▶ [Text extract]
★ ★ ★ ★ ★ ★ ★

Sue tries to volunteer to help find Aidan but the agent denies that request because he thinks she will just cause political problems for them with the negotiations for six colleges kids. Sue says she understands but secretly takes the files of Aidan’s mission.
A little later Sue gets a jet ready to go on a solo mission to find Aidan. Before she takes off Nick Fury Jr. appears and reveals he was ordered to make sure Sue didn’t try to save Aidan. Sue says that Aidan was her partner and can’t turn away from saving his life like he did in the past for her.
Fury Jr. says that while he could stop her from going he won’t. Instead he gives Sue some fake documents and burner phones that can help her safely pass into other countries while staying in contact with him. Fury Jr. then warns Sue that she is going down a road filled with darkness in which she cannot hesitate to do what is necessary. Sue assure Fury Jr. that it won’t come to that.
Sue then tells Fury Jr. he can make up an excuse that she knocked him out with her powers before taking off in her jet.

★ ★ ★ ★ ★ ★ ★

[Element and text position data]
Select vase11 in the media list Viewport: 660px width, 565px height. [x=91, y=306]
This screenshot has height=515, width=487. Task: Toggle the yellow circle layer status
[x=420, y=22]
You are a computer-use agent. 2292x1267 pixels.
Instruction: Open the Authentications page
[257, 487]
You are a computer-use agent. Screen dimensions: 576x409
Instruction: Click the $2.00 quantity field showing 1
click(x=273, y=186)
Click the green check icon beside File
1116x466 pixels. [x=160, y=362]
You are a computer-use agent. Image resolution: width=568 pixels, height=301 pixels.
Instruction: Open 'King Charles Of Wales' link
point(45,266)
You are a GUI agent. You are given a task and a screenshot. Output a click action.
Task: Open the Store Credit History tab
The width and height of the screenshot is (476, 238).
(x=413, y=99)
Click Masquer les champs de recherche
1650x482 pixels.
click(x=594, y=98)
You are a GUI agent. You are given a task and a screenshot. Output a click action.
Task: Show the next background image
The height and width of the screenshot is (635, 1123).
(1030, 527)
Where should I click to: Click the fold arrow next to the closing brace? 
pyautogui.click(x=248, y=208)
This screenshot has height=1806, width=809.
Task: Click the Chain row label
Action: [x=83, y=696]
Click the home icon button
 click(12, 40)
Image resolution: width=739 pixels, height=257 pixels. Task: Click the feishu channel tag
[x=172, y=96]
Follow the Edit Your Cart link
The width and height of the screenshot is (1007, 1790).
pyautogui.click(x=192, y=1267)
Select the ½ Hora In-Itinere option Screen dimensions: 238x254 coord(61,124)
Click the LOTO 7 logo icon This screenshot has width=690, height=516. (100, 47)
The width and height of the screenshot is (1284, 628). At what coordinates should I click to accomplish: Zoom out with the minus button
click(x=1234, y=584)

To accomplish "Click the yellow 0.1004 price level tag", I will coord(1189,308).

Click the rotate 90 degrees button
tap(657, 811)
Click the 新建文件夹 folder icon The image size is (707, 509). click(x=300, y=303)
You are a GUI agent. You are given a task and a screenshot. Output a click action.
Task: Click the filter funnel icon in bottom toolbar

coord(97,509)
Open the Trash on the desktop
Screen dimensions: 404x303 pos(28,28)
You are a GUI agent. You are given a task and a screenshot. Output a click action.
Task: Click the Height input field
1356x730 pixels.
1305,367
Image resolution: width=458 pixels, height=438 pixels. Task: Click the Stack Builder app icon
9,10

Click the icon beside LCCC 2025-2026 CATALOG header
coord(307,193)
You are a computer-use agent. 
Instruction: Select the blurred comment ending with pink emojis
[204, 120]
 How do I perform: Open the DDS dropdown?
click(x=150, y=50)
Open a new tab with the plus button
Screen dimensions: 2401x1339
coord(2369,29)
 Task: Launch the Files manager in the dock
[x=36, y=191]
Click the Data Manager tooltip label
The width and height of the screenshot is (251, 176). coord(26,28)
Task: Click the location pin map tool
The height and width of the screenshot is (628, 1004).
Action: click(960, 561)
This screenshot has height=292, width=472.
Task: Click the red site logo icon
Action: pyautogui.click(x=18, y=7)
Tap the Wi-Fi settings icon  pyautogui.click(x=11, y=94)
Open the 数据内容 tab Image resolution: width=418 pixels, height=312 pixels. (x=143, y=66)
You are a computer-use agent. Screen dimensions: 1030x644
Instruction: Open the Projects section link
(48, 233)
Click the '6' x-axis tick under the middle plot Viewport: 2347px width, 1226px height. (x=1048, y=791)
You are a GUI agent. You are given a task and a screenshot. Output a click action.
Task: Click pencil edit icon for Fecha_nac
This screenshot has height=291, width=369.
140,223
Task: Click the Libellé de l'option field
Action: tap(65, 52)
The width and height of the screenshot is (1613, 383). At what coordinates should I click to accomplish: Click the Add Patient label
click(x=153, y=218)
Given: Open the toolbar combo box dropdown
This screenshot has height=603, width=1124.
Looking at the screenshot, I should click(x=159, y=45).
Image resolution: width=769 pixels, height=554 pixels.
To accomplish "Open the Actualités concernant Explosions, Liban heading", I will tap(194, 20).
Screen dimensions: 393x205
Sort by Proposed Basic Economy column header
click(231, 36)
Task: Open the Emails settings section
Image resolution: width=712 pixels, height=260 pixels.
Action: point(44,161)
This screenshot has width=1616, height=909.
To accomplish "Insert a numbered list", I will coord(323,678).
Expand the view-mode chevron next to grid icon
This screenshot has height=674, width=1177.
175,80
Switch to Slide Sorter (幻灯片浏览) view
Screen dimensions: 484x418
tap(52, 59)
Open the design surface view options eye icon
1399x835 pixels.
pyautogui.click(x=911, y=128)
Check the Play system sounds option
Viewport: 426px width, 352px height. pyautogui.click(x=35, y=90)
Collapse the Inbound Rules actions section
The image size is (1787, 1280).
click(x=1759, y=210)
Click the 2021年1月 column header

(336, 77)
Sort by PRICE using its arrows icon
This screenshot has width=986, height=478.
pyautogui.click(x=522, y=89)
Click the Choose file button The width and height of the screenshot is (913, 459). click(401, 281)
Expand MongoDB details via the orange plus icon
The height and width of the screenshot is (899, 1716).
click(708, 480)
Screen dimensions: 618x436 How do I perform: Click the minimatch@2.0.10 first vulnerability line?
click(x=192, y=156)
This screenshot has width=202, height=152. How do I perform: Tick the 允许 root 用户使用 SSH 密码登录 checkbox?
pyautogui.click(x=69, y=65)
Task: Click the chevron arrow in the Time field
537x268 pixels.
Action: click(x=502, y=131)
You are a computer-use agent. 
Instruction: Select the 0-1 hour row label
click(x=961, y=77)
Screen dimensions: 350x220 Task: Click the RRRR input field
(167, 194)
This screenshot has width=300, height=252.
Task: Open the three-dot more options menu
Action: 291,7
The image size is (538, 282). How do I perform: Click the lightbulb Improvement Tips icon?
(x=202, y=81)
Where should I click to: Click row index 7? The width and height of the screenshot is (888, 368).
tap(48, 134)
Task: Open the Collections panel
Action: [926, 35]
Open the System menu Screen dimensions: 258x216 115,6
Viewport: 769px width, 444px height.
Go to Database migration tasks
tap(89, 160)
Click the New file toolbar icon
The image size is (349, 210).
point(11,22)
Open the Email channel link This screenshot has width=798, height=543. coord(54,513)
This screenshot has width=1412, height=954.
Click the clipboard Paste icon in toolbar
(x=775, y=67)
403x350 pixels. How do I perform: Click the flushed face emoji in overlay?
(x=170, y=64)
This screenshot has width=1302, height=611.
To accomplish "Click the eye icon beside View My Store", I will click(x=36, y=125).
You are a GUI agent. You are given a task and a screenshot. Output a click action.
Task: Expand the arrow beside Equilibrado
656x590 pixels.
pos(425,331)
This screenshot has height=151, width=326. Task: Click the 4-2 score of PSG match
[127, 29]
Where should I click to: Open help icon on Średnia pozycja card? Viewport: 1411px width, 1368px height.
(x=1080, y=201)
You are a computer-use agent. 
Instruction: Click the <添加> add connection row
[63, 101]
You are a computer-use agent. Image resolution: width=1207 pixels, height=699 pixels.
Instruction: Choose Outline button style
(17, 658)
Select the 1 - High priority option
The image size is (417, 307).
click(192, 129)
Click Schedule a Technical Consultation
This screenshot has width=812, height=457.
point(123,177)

★ ★ ★ ★ ★ ★ ★

▶ [Given request]
Answer these questions using the story summary:
1. Why does the agent turn down Sue's request to help find Aidan?
2. What does Fury Jr. give Sue instead of stopping her?
3. What excuse does Sue tell Fury Jr. he can make up?

▶ [Solved problem]
1. He thinks she will cause political problems for them with the negotiations.
2. He gives her fake documents and burner phones.
3. He can say that she knocked him out with her powers.